Best for Coding: Devstral Small 24B (39.3 tok/s, 12.6 GB) – purpose-built for code generation, Apache 2.0 licensed.

Best for General Use: Qwen 3 30B-A3B (127.4 tok/s, 16.1 GB) – the MoE architecture makes this the best quality-per-tok/s model available.

Best for Reasoning/Math: Phi-4 14B (62.0 tok/s, 7.8 GB) – MIT licensed, exceptional analytical performance for its size.

Best for Vision Tasks: Gemma 3 4B (178.7 tok/s, 2.4 GB) for speed, Qwen3-VL 32B (27.3 tok/s, 17.3 GB) for quality.

Best for Deep Reasoning: DeepSeek R1 Distill 32B (24.9 tok/s, 17.3 GB) – chain-of-thought reasoning, Apache 2.0.

Best for Maximum Quality: Llama 3.3 70B (12.6 tok/s, 37.1 GB) – if you have the RAM and the patience.

Best for 32GB Macs: Qwen 3 30B-A3B. Not close. MoE architecture at this tier is a game-changer.

RAM Tier Quick Guide

128GB: You can run anything up to 70B at high-quality quantization, or squeeze in Qwen 3 235B-A22B (a 235B MoE model) at Q4. This is the configuration for people who want no compromises.

64GB: The sweet spot. Llama 3.3 70B fits with room for context. Qwen 3 30B-A3B flies. All mid-range models are comfortable. Note: the 40-core GPU variant (614 GB/s) is roughly 25% faster than the 32-core variant (460 GB/s) at the same RAM.

32GB: More capable than you’d expect. Qwen 3 30B-A3B still fits at 16.1 GB. Gemma 3 27B fits at 15.2 GB. Phi-4 14B at 7.8 GB leaves room for everything else.

Try It Yourself

I’ve published the full benchmark data and an interactive comparison tool where you can filter, sort, and explore all the results.

Interactive benchmark explorer: o.ml/benchmarks/m5-max-ai-models/explorer/

The site has multiple views for different audiences:

Open Model Leaderboard – quality + speed rankings, local vs cloud comparison
Benchmark Explorer – interactive tools, sortable tables
Casual Blog – first-person narrative
Dev Reference – terse, code snippets, model IDs
Editorial – opinionated takes
Enterprise Report – formal analysis, ROI framing

The entire project – benchmarking scripts, raw data, and the comparison website – is open source. If you have an M-series Mac, you can run the benchmarks yourself and contribute your results.

GitHub repo: github.com/joshmouch/Eval-Apple-Models

If this was useful, consider starring the repo. And if you run the benchmarks on different hardware (M4 Pro, M5 Pro, M5 Ultra), I’d love to see your numbers.

The era of local AI is here.

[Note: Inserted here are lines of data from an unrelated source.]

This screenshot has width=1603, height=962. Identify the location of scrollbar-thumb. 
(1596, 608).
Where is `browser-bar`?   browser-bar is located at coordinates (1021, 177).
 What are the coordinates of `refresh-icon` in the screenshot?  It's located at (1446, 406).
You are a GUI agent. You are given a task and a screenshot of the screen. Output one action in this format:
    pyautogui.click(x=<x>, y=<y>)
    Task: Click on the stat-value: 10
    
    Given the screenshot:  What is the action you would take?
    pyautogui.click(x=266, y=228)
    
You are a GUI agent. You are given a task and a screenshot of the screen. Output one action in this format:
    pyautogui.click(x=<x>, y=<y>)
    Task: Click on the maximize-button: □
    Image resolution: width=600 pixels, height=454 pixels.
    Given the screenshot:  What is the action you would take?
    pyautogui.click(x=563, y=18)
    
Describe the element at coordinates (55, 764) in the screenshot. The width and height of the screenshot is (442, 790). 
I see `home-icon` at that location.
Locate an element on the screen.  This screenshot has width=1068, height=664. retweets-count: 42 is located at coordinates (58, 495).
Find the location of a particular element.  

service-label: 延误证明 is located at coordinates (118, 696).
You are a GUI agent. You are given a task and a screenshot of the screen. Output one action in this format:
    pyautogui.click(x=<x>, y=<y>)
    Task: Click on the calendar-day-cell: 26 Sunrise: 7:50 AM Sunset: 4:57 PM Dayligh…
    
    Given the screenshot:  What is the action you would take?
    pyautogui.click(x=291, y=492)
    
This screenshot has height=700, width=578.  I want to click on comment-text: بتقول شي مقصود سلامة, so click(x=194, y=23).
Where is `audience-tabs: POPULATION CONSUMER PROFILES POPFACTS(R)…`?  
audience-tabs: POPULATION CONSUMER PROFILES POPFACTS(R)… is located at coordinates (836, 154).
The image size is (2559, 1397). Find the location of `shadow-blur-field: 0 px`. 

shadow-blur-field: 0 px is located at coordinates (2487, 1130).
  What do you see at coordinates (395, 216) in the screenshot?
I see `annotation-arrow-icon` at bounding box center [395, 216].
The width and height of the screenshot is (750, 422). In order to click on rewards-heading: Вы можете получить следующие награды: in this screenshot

Your laptop is more capable than you think.

Speed benchmarks were run on March 24-25, 2026 using MLX 0.31.1 on macOS Darwin 25.3.0. Quality evaluations ongoing using lm-evaluation-harness 0.4.11 with custom task configurations. Models were sourced from the mlx-community collection on Hugging Face. Speed numbers represent averages across 3-5 standardized benchmark passes. Quality scores use greedy decoding (temp=0) with fixed seeds for reproducibility.